··· SOURCE MATERIAL

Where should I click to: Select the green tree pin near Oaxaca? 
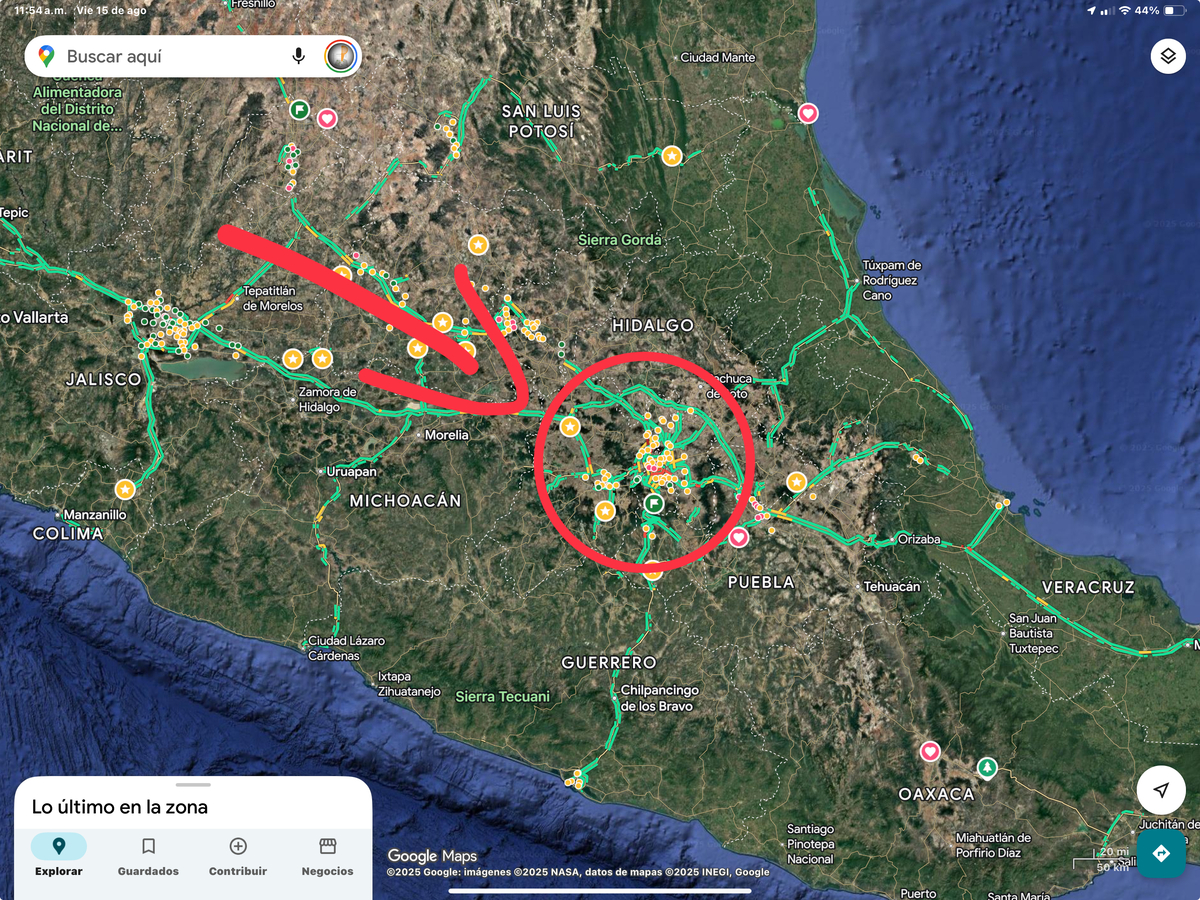pyautogui.click(x=988, y=767)
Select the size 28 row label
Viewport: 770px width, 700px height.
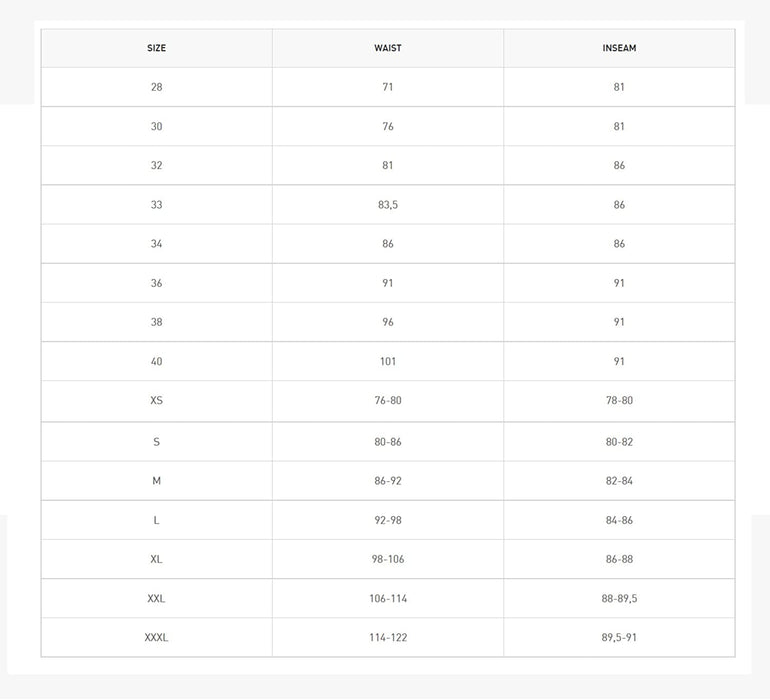point(156,87)
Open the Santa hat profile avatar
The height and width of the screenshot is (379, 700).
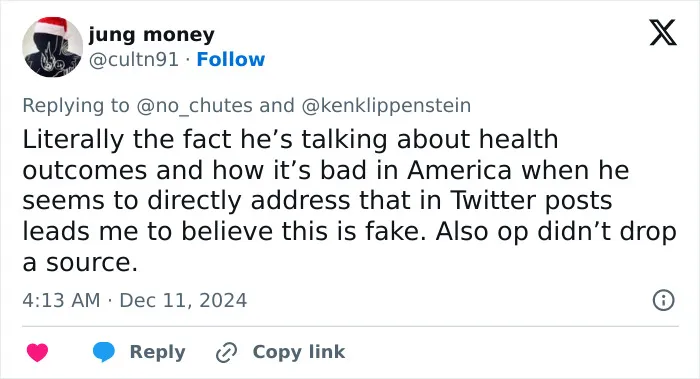(x=53, y=47)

······

#### [WHAT THE TASK ASKS]
With the pictures left out, output the lines from the one containing "Open the Santa hat profile avatar" through the last line of the records above, exactly as they are.

#### [SOLUTION TO THE PROBLEM]
Open the Santa hat profile avatar
The height and width of the screenshot is (379, 700).
(x=53, y=47)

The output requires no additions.